Multimodal profiling of peripheral blood identifies proliferating circulating effector CD4+ T cells as predictors for response to integrin α4β7-blocking therapy in inflammatory bowel disease

Gastroenterology. 2024 Sep 27:S0016-5085(24)05527-6. doi: 10.1053/j.gastro.2024.09.021. Online ahead of print.

Abstract

Background and aims: Despite the success of biological therapies in treating inflammatory bowel disease (IBD), managing patients remains challenging due to the absence of reliable predictors of therapy response.

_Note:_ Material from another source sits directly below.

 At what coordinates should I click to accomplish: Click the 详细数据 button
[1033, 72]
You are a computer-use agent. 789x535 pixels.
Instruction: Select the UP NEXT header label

Methods: In this study, we prospectively sampled two cohorts of IBD patients receiving the anti-integrin α4β7 antibody vedolizumab. Samples were subjected to mass cytometry, single-cell RNA sequencing, single-cell V(D)J sequencing, serum proteomics, and multidimensional flow cytometry to comprehensively assess vedolizumab-induced immunological changes in the peripheral blood and their potential associations with treatment response.

Results: Vedolizumab treatment led to substantial alterations in the abundance of circulating immune cell lineages and modified the T cell receptor diversity of gut-homing CD4+ memory T cells. Through integration of multimodal parameters and machine learning, we identified a significant increase in proliferating CD4+ memory T cells among non-responders prior to treatment compared with responders. This predictive T cell signature demonstrated an activated Th1/Th17 phenotype and exhibited elevated levels of integrin α4β1, potentially making these cells less susceptible to direct targeting by vedolizumab.

Conclusion: These findings provide a reliable predictive classifier with significant implications for personalized IBD management.

Keywords: CD4(+) memory T cells; Inflammatory bowel disease; cell migration and homing; integrin α4β7; machine learning; single cell profiling; therapy response; vedolizumab.